-- What you need to do --
Reproduce the lines between the one containing "Click the word" and the one containing "The width and", inclusive, leaving out any pictures.

-- Records to process --
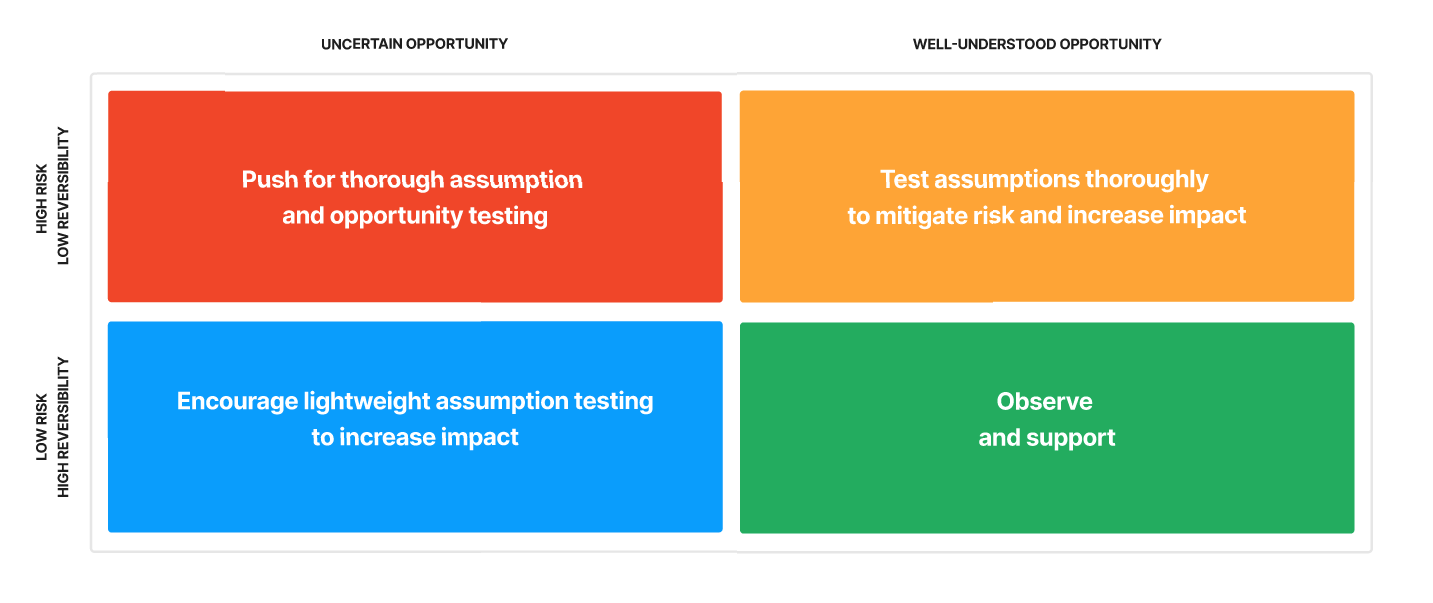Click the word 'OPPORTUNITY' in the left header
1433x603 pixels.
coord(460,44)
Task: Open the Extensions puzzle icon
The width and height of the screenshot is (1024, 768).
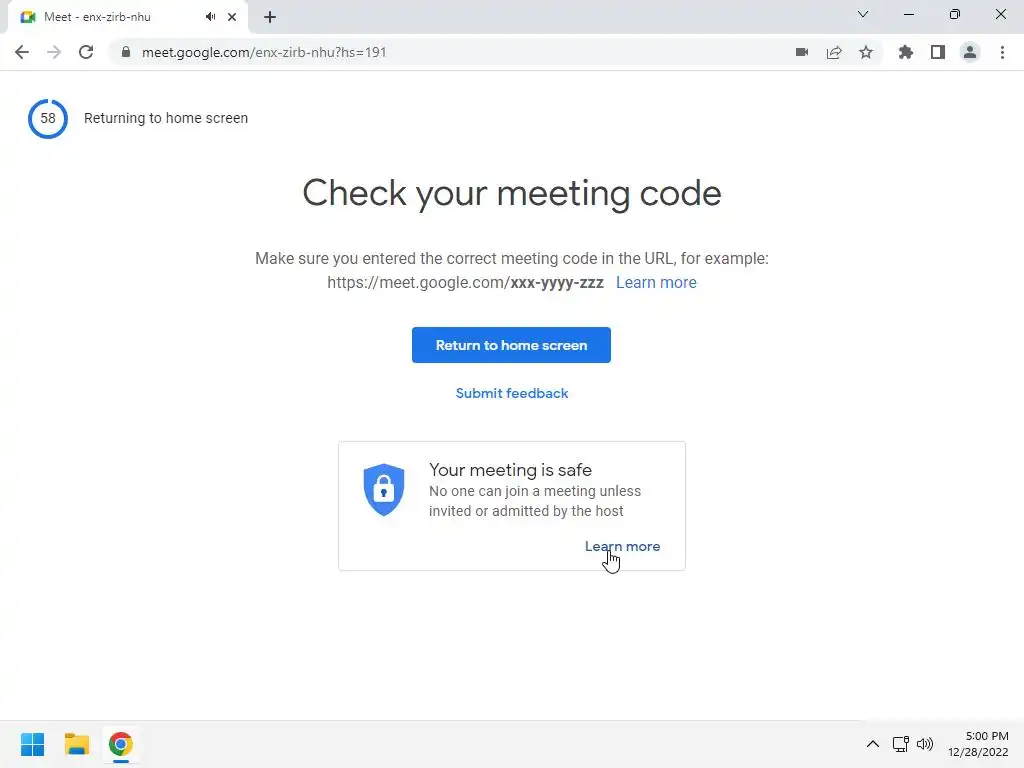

---

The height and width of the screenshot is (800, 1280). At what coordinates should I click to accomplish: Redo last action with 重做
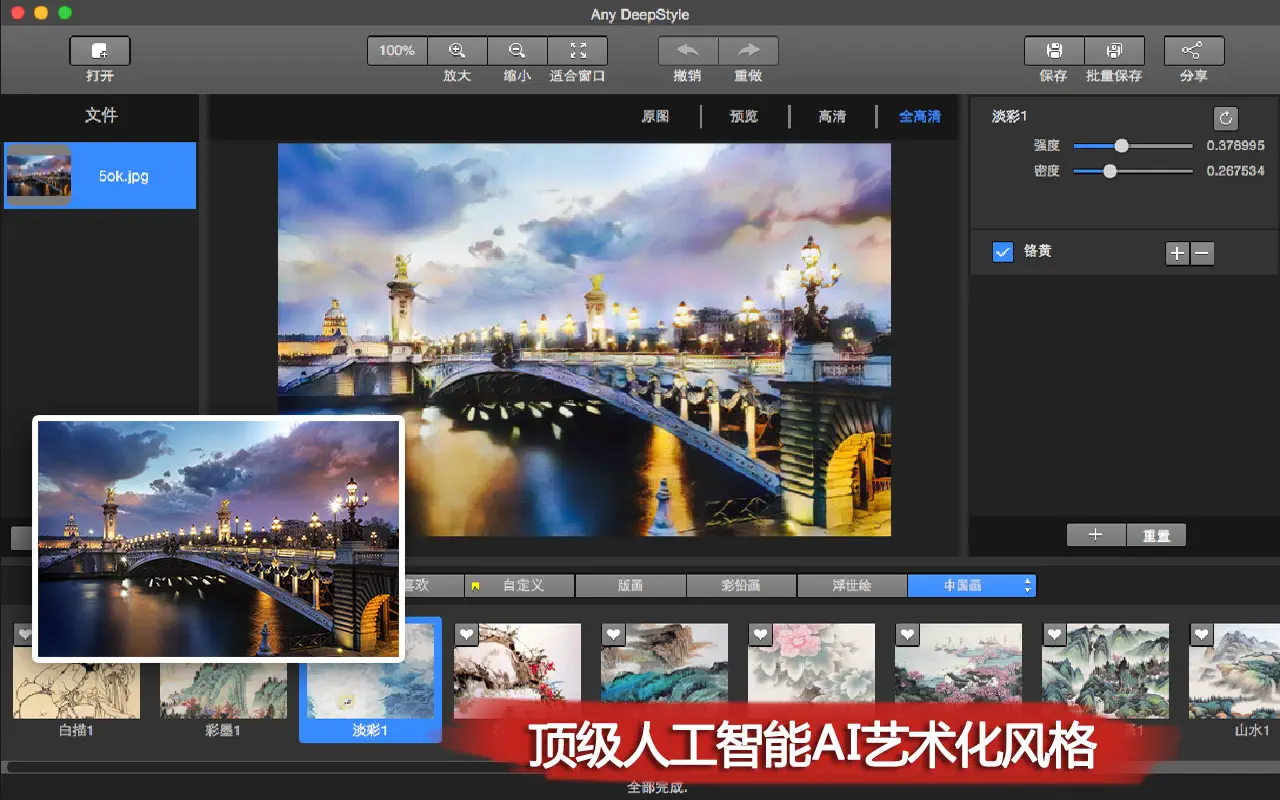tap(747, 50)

--

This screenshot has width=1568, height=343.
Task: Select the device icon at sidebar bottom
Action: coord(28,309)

-- Exercise output --
Click the word 'OPPORTUNITY' in the left header
1433x603 pixels.
coord(460,44)
Task: Open the Extensions puzzle icon
The width and height of the screenshot is (1024, 768).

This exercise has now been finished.